İmamoğlu'nun ardından ise kürsüye CHP Genel Başkanı Özgür Özel geldi. Özel de Özer'in tutuklanmasına ve kayyıma sert tepki gösterdi.

ÖZEL: POLİSLER AHMET ÖZER'İ YATAK ODASINA GİRİP UYANDIRDI 
Özel'in açıklamasından öne çıkanlar şöyle:

-Hepinize yürekten teşekkür ediyorum. Bugün Esenyurt'ta herkes omuz omuza seçilmiş belediye başkanına onun şahsında kendilerinin seçme hakkına sahip çıkanları yürekten kutluyorum.
-Dün yaşanan büyük hukuksuzluktan sonra bir çağrı yaptık. Dün Esneyurt'un seçme hakkına el koyanlar bizi güçsüz göstermeye çalıştılar.
-Bu meydanda tüm siyasi partiler var. Biz iktidara ve onun büyük küçük ortaklarına karşı ayaktayız.
-Karşımıza dikilen kötülüklere teslim olmadık. Buradan Ahmet başkana sesleniyoruz; burada toplanan halkımız 'Ahmet başkan yalnız değildir' diyor.
-Kayyum eliyle belediyeye el koymaya çalıştılar. Kanunsuz muameleler elbette halkın vicdanında yerini bulacaktır.
-Esenyurt Meydanı onbinlerce ağızdan sesleniyor, 'Ahmet Başkan yalnız değildir' diyor. Ahmet Başkan her sabah sekiz buçukta gittiği belediyeye, sekiz buçukta davet edilse ifade vermeye gidebilecekken sabah beşte çilingirle evinin kapısına dayandılar. Eşi telaşla korkuyla kapıyı açtı, durumu izah etmek yerine Ahmet Özer'in yatak odasına gidip bizzat uyandırdılar, bunu bilerek yaptılar. Oradaki kötü, ahlaksız, kanunsuz muamele eninde sonunda bu milletin vicdanından dönecektir. Bunu bir kenara yazın. 

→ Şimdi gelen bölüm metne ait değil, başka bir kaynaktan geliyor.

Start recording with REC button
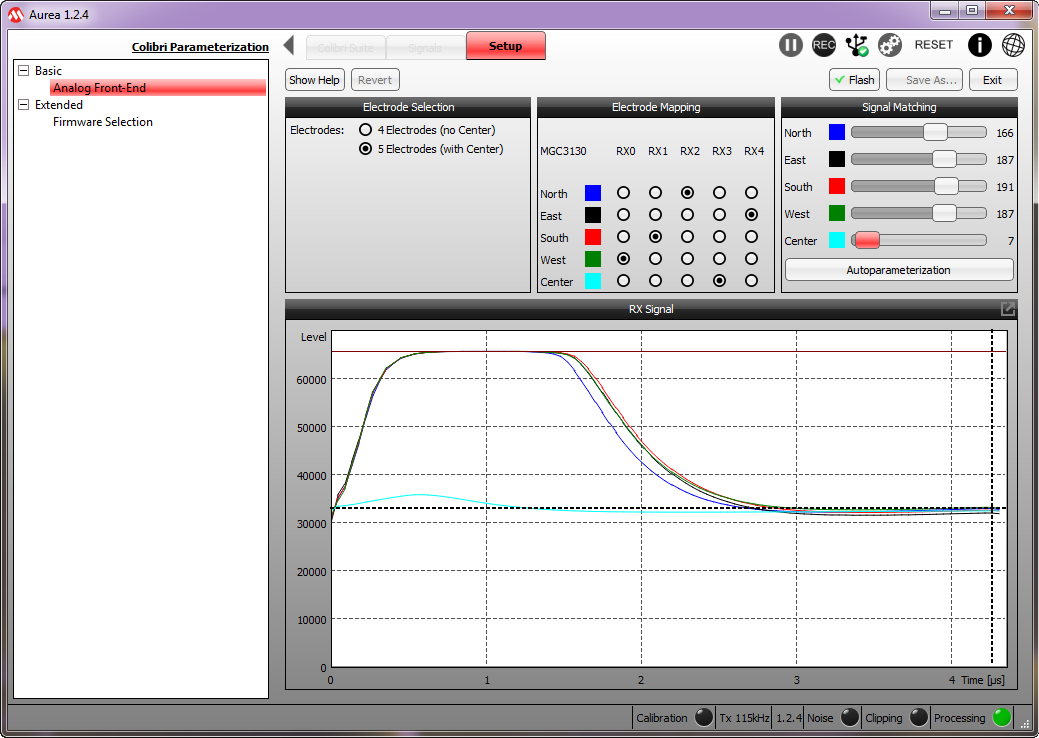Viewport: 1039px width, 738px height. [824, 45]
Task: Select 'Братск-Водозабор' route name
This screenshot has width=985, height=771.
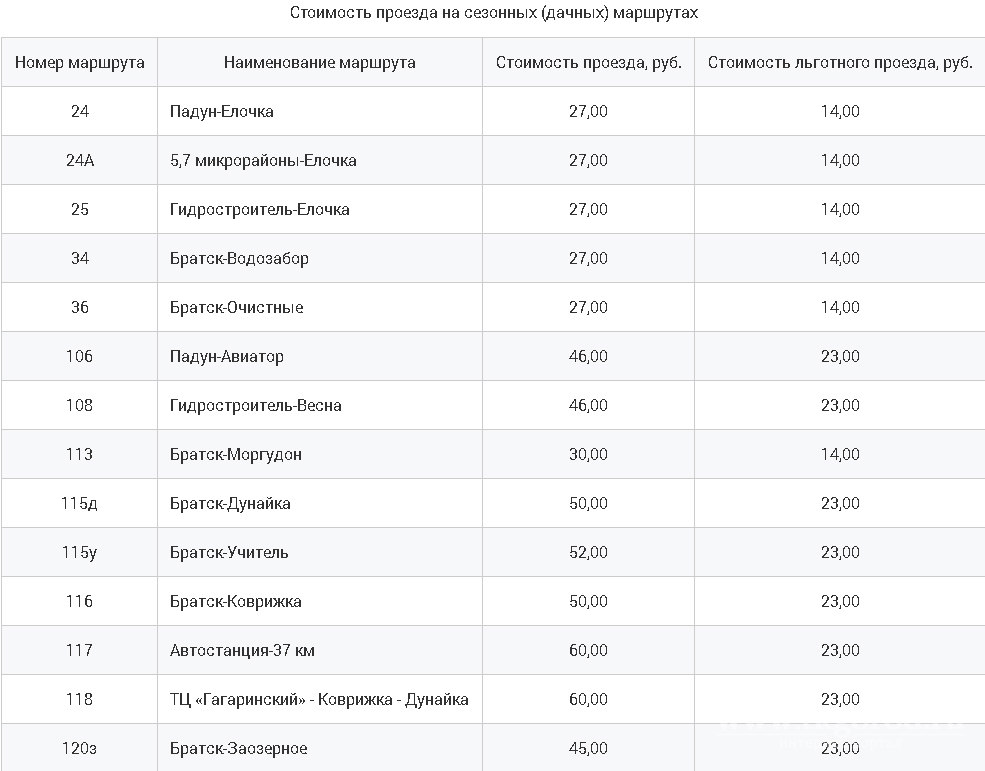Action: 239,258
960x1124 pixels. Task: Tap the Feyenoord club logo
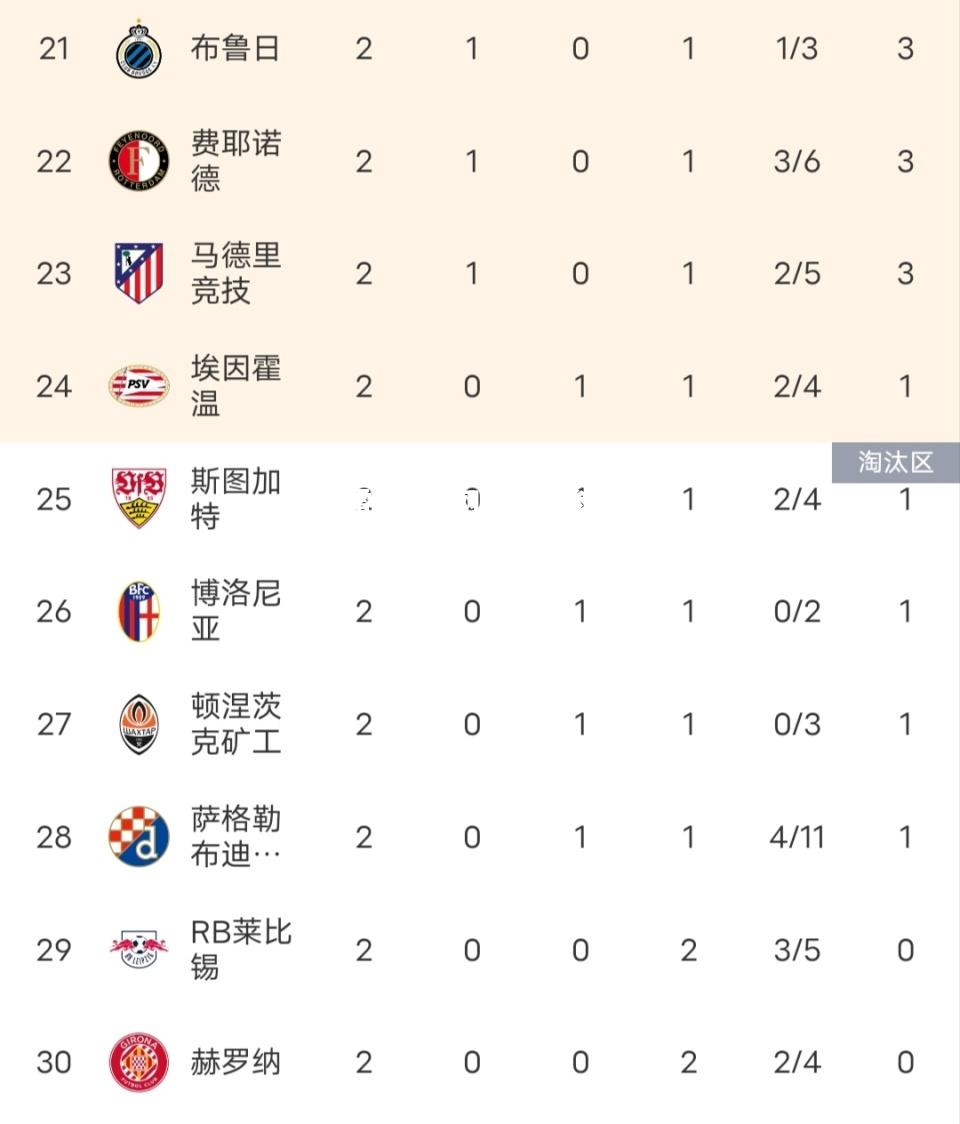[139, 161]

"DEVLETİN DAİRESİNİN KAPISINI BALYOZLA KIRDILAR"
-Belediyeye gidip, devletin dairesinin kapısını balyozla kırdılar. İçeri girdiler, kapıda avukatlar yetişip, belediye meclis üyeleri yetişip, aramaya hakları olduğu için tanıklık etmek istediler. İçeriye almadılar. Bu hukuksuz bir şekilde temin edilen, kimin koyduğunu bilmediğimiz, Ahmet Başkan'ın ilk kez gördüğü bir kitap taslağını bile tutuklanırken gerekçe diye gösterdiler.

"10 YIL GERİYE GİDERSEK AKP'DE 10 KİŞİ KALMAZ"
-Tutuklama sırasında efendim onunla görüşmüş, bununla görüşmüş... Ahmet Özer'i 10 yıl dinlemişler, takip altına almışlar. 10 yıldır dinliyorduk, 10 yıldır terörle irtibatlı diyorlar. 10 yıl geriye gidersek, AKP'de FETÖ'ye mensup olmayan 10 kişi kalmaz 10 kişi!
-Remzi Kartal’la görüştü diye içeri atarsanız AKP’de kimse kalmaz.

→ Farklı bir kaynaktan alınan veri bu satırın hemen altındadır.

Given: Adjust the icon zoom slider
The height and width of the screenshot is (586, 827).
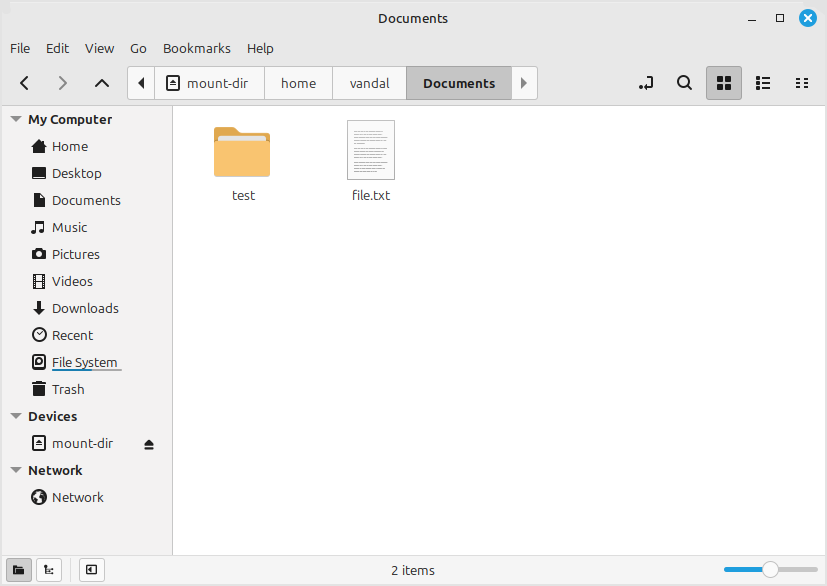Looking at the screenshot, I should 770,570.
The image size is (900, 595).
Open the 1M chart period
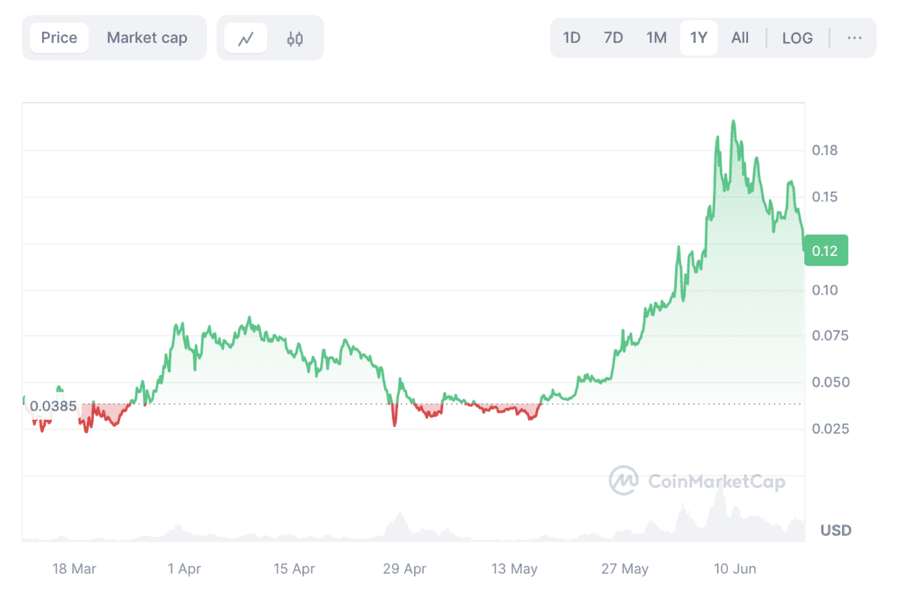pos(656,37)
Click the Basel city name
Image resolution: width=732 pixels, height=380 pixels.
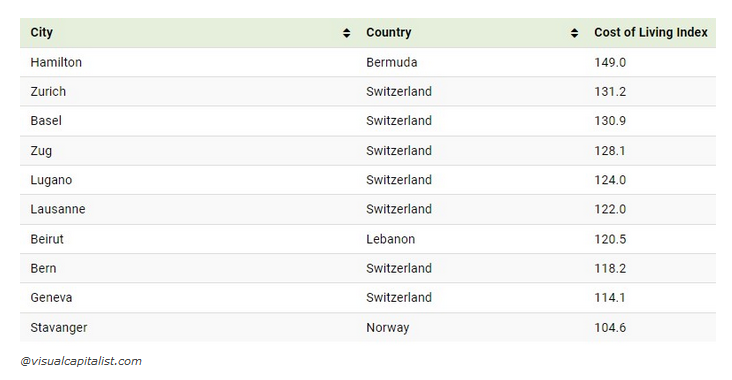pos(46,121)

"FETÖ'DEN KALMA KUMPASLAR..."
-Çıkmışlar, bilindik operasyonlarla, FETÖ'den kalma kumpaslardan medet umarak Ahmet Özer'i görevinden uzaklaştırıyorlar. Ve bunlar diyor ki: Terör sorununu biz çözeceğiz ama Kürt sorunu yoktur. Bir ülkede bir sorun varsa, sorunun sahibine sorulur. Eğer ülkede sorun olup olmadığına yaşayanlar değil de yönetenler karar veriyorsa, o ülkede diktatörlük var demektir.

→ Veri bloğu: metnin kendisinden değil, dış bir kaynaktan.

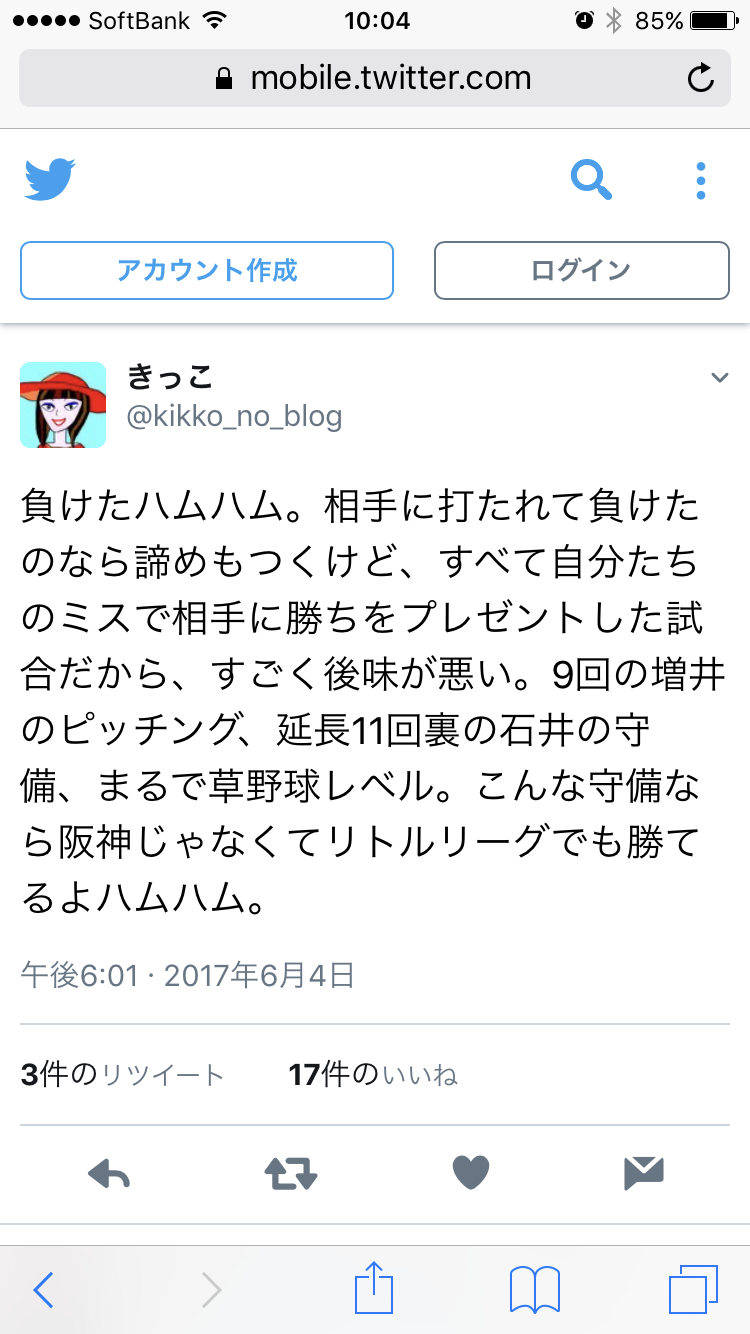Go back using Safari back arrow

(43, 1290)
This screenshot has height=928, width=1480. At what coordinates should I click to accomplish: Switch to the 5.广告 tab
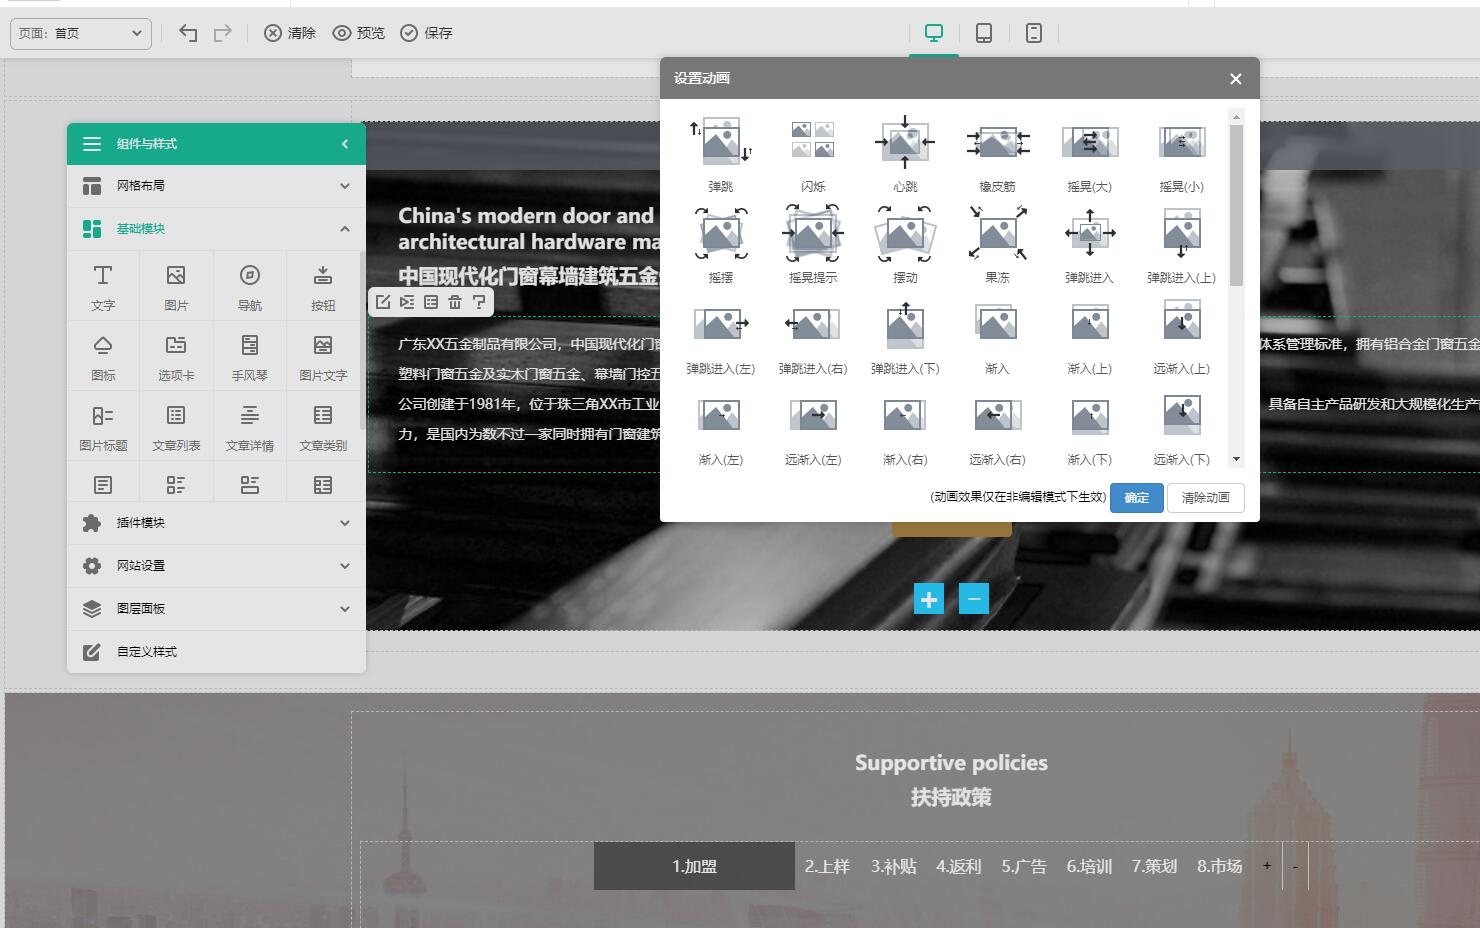(x=1023, y=866)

"SİNE-İ MİLLET OYUN, ERKEN SEÇİM İÇİN SESİMİZİ YÜKSELTMEYE MECBURUZ"
"Şimdi yeni bir oyun var. Anayasa'yı değiştirmenin yeni bir oyununu bulmuşlar. Birtakım hesaplardan hep birlikte şöyle yazıyorlar: "DEM Parti, CHP, muhalefet Meclis'ten çekilsin, 'Sine-i Millet'e dönün erken seçim yapılsın." Hesabı söyleyeyim: Tut ki 130 vekil, sadece biz, ya da toplam 200 vekil Sine-i Millet dedik. Sine-i Millet, seçim doğurmuyor. Sine-i Millet ara seçim doğuruyor. Ara seçim 90 gün sonraki ilk pazar. Sen çekilmişsin bir daha girmiyorsun. AKP ile MHP giriyor. O 200 vekilin 100'ünü alıyor. Ya da 130 vekilin 80'ini alıyor. Mevcut 320'nin üstüne ekliyor, 400 vekili alıyor. Ne sana, ne bana, ne başkasına ihtiyacı olmadan istediğini yapıyor. Anayasa'yı değiştiriyor. Bu tuzağa kimse kapılmasın. Ama biz, erken seçim için ne gerekiyorsa onu yaptırmaya, sesimizi yükseltmeye mecburuz.

NE OLMUŞTU?
CHP'li Esenyurt Belediye Başkanı Ahmet Özer, dün "PKK/KCK terör örgütü üyeliği" iddiasıyla gözaltına alınmış ve hakkında tutuklama kararı verilmişti. İçişleri Bakanlığı, tutuklanan Esenyurt Belediye Başkanı Ahmet Özer'in geçici bir tedbir olarak görevden uzaklaştırıldığını, İstanbul Vali Yardımcısı Can Aksoy'un atandığını açıklamıştı.